**Problem statement:** From the entries below, return only the lines starting at the one that contains "[button] (3, 3)" and ending at the one that contains "TRAVEL NIGHTMARE: Dozens", exactly as they stand.

**Extracted entries:**
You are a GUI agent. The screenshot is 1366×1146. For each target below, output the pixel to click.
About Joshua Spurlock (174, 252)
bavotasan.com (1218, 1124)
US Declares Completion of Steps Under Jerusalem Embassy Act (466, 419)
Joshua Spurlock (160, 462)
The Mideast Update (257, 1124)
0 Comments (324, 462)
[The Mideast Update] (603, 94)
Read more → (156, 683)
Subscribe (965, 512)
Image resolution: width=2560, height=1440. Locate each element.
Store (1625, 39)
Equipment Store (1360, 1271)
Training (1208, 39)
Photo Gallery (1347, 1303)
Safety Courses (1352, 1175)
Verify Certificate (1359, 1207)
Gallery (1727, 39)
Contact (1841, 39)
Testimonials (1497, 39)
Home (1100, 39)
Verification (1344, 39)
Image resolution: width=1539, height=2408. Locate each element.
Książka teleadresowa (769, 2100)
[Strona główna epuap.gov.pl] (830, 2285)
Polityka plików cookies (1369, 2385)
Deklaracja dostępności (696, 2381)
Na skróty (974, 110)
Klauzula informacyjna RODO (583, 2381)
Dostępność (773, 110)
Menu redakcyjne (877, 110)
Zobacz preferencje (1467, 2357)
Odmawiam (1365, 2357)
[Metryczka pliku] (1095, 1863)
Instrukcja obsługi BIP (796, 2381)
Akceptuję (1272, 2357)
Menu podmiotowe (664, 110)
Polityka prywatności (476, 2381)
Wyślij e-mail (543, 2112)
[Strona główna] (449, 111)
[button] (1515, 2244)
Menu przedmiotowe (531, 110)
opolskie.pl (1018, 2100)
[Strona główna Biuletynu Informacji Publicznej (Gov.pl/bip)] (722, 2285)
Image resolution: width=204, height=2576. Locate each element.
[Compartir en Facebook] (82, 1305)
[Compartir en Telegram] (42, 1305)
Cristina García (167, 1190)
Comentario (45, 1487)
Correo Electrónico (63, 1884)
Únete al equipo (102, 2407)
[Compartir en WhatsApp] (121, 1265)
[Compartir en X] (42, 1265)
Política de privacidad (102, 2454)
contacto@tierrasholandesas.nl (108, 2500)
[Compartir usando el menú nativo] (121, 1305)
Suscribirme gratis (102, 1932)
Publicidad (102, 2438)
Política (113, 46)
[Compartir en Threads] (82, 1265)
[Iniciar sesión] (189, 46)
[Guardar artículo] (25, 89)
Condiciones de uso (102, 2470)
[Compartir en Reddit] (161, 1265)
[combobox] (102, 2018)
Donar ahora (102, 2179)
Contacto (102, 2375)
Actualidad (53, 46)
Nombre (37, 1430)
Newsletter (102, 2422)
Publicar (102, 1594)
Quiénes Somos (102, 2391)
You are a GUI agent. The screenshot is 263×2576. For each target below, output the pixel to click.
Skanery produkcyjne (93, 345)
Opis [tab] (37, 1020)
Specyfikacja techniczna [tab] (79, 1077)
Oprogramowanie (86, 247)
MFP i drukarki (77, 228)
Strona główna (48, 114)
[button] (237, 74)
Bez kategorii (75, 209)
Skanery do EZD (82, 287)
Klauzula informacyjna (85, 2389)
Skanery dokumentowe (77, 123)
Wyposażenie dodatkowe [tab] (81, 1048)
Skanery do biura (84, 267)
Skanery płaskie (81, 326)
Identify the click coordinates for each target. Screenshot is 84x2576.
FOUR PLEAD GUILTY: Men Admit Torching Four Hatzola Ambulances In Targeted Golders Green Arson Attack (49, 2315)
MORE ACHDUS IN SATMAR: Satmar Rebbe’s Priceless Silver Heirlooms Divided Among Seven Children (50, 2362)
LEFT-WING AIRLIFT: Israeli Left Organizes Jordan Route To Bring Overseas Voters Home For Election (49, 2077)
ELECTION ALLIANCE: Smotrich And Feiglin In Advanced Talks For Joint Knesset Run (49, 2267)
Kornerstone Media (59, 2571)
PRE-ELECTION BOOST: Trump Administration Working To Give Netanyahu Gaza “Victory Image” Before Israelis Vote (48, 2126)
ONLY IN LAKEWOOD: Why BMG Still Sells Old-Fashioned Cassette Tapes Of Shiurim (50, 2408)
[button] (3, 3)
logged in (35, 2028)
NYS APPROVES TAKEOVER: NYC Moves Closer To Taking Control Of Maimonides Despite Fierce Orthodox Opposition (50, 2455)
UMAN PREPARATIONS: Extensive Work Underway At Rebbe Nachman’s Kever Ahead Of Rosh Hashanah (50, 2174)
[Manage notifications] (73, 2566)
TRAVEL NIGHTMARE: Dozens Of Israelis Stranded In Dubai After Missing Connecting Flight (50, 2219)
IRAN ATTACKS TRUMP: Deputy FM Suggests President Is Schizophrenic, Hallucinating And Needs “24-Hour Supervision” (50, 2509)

**Response:**
[button] (3, 3)
logged in (35, 2028)
NYS APPROVES TAKEOVER: NYC Moves Closer To Taking Control Of Maimonides Despite Fierce Orthodox Opposition (50, 2455)
UMAN PREPARATIONS: Extensive Work Underway At Rebbe Nachman’s Kever Ahead Of Rosh Hashanah (50, 2174)
[Manage notifications] (73, 2566)
TRAVEL NIGHTMARE: Dozens Of Israelis Stranded In Dubai After Missing Connecting Flight (50, 2219)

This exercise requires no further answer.